**EXERCISE TASKS:**
A: Transcribe the letter to a Jewish friend from "I kept washing, aware" up to and including "small and contained.".
B: Express as a numbered list, leaving out blank lines, the records from the line with "What do you see at coordinates (969, 252)" up to and including the last line of the records.

My dear Jewish friend 24: An Oy for America — and the World

My dear Jewish friend,

this morning I stood at the sink in my kitchen, sleeves pushed up, hands moving through what felt like mountains of dishes — plates stacked too high, cups gathered from different corners of yesterday, traces of meals and conversations clinging stubbornly to porcelain and glass. It looked as if chaos had passed through quietly during the night and left its mark without asking permission, and now it waited to be tended, piece by piece.

Behind me, a small speaker connected to my phone filled the room with the steady murmur of German radio news. I wasn’t listening closely at first. The voice blended into the sound of running water and clinking dishes, almost background noise. And yet certain words surfaced and stayed — America, Minnesota, a demonstration, a man in his thirties who had died, another name mentioned briefly. The tone was restrained, careful, but something heavy settled into the room all the same, as if the news had slipped into the spaces between my movements and my breath.

I kept washing, aware of how these stories — distant and mediated — traveling across oceans and arriving in ordinary European Sunday mornings, finding their way into kitchens like mine, into moments that would otherwise remain small and contained.

**DATA PROVIDED:**
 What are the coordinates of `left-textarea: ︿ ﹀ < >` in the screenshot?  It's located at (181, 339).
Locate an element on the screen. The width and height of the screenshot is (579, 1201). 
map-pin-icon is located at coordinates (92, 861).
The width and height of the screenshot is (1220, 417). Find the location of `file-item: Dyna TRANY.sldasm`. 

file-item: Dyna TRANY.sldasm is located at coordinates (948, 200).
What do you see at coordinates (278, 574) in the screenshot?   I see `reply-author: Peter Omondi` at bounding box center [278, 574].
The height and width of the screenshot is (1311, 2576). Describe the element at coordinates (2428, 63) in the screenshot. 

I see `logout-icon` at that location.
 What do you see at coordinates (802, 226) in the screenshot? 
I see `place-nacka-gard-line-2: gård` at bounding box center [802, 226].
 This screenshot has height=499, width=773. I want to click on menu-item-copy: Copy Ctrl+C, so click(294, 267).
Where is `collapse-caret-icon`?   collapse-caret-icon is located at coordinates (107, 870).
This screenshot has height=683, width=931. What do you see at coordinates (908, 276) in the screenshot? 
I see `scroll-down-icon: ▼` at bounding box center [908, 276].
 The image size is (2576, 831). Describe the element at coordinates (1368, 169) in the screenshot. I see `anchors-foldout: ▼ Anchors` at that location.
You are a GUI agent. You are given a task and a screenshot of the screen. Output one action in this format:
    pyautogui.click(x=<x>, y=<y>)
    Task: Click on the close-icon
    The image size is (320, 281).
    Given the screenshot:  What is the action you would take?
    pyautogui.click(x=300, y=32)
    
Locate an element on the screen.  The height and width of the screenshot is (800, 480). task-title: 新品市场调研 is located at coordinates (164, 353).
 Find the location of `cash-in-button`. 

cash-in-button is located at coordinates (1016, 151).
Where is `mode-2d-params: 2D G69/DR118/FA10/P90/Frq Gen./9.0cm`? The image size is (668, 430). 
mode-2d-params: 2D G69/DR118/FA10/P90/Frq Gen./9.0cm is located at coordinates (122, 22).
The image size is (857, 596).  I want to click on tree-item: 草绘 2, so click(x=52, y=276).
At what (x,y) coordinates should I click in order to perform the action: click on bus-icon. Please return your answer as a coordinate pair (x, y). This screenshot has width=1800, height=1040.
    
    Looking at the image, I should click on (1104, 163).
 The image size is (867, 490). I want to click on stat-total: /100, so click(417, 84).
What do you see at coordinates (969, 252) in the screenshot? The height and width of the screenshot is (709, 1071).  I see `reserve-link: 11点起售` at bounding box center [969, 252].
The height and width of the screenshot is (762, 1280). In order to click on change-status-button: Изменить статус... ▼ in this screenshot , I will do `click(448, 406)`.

**RESULTS BY TASK:**
A:
I kept washing, aware of how these stories — distant and mediated — traveling across oceans and arriving in ordinary European Sunday mornings, finding their way into kitchens like mine, into moments that would otherwise remain small and contained.

B:
1. What do you see at coordinates (969, 252) in the screenshot? The height and width of the screenshot is (709, 1071).  I see `reserve-link: 11点起售` at bounding box center [969, 252].
2. The height and width of the screenshot is (762, 1280). In order to click on change-status-button: Изменить статус... ▼ in this screenshot , I will do `click(448, 406)`.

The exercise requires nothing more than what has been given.